The question:What permutation(s) $\displaystyle \sigma \in S_n$^{†}give the maximum values for $\displaystyle D_n$?

Definition:Let $\displaystyle D_n: S_n \rightarrow \mathbb{Z}_{\geq 0}$ be a map such that $\displaystyle D(\sigma) = \sum_{i=1}^{n}{ \sum_{j=i}^{n}{ [[i - j] - [\sigma(i) - \sigma(j)]] } }$^{‡}

Explanation:I want to maximize $\displaystyle D_n$ (when given a particular $\displaystyle n$). If you think if $\displaystyle i,j \in \{1,2,...,n\}$ as distinct elements in a sequence (of length $\displaystyle n < \infty$), and the permutation as moving them to new locations (i.e. shuffling the sequence), then $\displaystyle D_n(\sigma)$ would represents a sort of metric for how "different" the new permuted sequence would be from the original (in order) sequence.

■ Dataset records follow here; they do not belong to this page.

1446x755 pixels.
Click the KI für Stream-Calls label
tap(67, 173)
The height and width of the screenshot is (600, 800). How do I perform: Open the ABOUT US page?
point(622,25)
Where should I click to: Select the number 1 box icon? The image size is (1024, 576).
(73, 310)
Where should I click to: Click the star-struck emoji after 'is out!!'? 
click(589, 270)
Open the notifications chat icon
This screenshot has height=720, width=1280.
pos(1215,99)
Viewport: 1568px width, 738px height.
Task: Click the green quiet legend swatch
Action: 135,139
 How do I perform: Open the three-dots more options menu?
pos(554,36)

For small $\displaystyle n$ I though about making a computer program to brute-force the problem; (i.e. compute $\displaystyle D_n(\sigma)$ for every $\displaystyle \sigma \in S_n$). However, since $\displaystyle |S_n| = n!$ and I'm really interested in larger $\displaystyle n$ e.g. $\displaystyle n = 60$, that method becomes infeasible. If there are permutations $\displaystyle \sigma \in S_n$ I could rule out -- e.g. for $\displaystyle 1_{S_n} \in S_n$ (i.e. the identity map), $\displaystyle D_n(1_{S_n}) = 0$, a minimum, not a maximum -- maybe a computer program could analyze the remaining permutations. I also though about just randomly computing $\displaystyle D_n(\sigma)$ for different permutations and going with a high-water mark algorithm on those.

Any suggestions on how to approach this problem, or where I could study/look would be appreciated.

^{†}$\displaystyle S_n = \{\sigma: \mathbb{Z}_n \rightarrow \mathbb{Z}_n | \sigma \text{ is a bijection} \}$

See Permutation - Wikipedia, the free encyclopedia

^{‡}$\displaystyle \[x\] = |x|$

I used bracket notation instead because of the nested absolute values.